Agora Cloud Services
The Agora team ended last week wondering whether they were 1) a true marketplace for cloud computing, where they provide both matching and exchange capabilities for real-time trading. Or were they 2) an information exchange, providing matching services for cloud computing buyers and sellers, providing matching services.  This week they answered the question by “punting.”  They decided they were going to start as a information services, move to brokering, then prediction and finally evolve into a true market.  They interviewed another 8 buyers/sellers/industry experts.

Their results on whether they could acquire with Google Adwords was a bit sobering. Their first effort didn’t get much traffic: 6 clicks out of ~2000 impressions.  Worse yet, each of these clicks cost about a $1.00.  Reason? They had been bidding on keywords that are too generic (e.g. cloud, ec2, Amazon Web Services, etc.)

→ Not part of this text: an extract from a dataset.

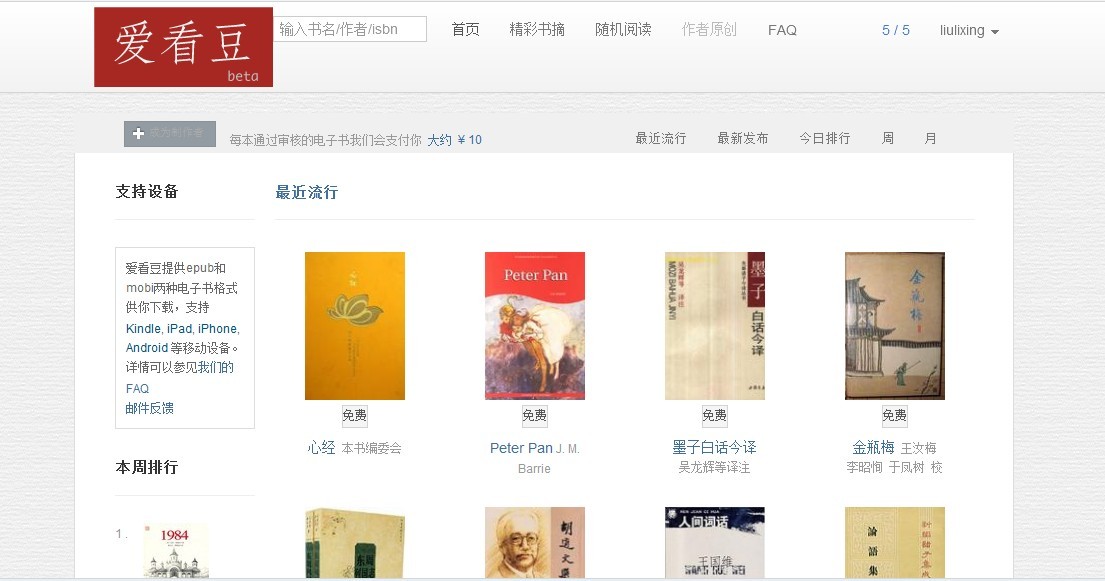
Task: Open the 1984 ranked book thumbnail
Action: [x=176, y=551]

Their ads of “Cloud Demand Prediction” hadn’t been catching the eyes of people searching for these keywords.  So they picked more specific keywords such as, (cloud comparison, best cloud providers, etc).  And they created ads with specific headlines, such as “Too many cloud providers?”, “Reduce your cloud spend”, etc).  They also increased their daily campaign budget to $20.00.  What they found was that the keywords that did have traffic volume are extremely expensive. Depending on the keyword, the first page bids were between $5.00 to $25.00 per click! Ouch.

The team concluded that AdWords may not be the best channel to create demand.

If you can’t see the slides above, click here.

The Week 5 Lecture: Channel
Channels are how a company delivers its value proposition (i.e. its product or service) to its customers. There are two major channels – virtual (web/mobile) and physical channels – and the difference is dramatic. In one, physical goods move from a loading dock to a customer or a retail outlet. In another the product is offered and sold online. (If the product is itself bits, it may not only be sold online but is often also delivered or used on-line.)

Our lecture talked out how to choose the right sales channel, how the channel makes money, how they’re motivated, and the economics of a sales channel.

If you can’t see the slide above, click here.

———

The lesson for the students this week was failure. What we wanted to teach them wasn’t how to fail fast – any idiot can do that. We wanted to teach them how to recognize failure, learn from it, and pivot.  It’s not about failing fast – it’s about learning faster. That’s the lesson at the heart of the search for a repeatable and scalable business model.

Now deep into the class most of the teams are starting to rethink their initial assumptions. Which teams will continue to Pivot?  Will any completely abandon their current business and pick a new one?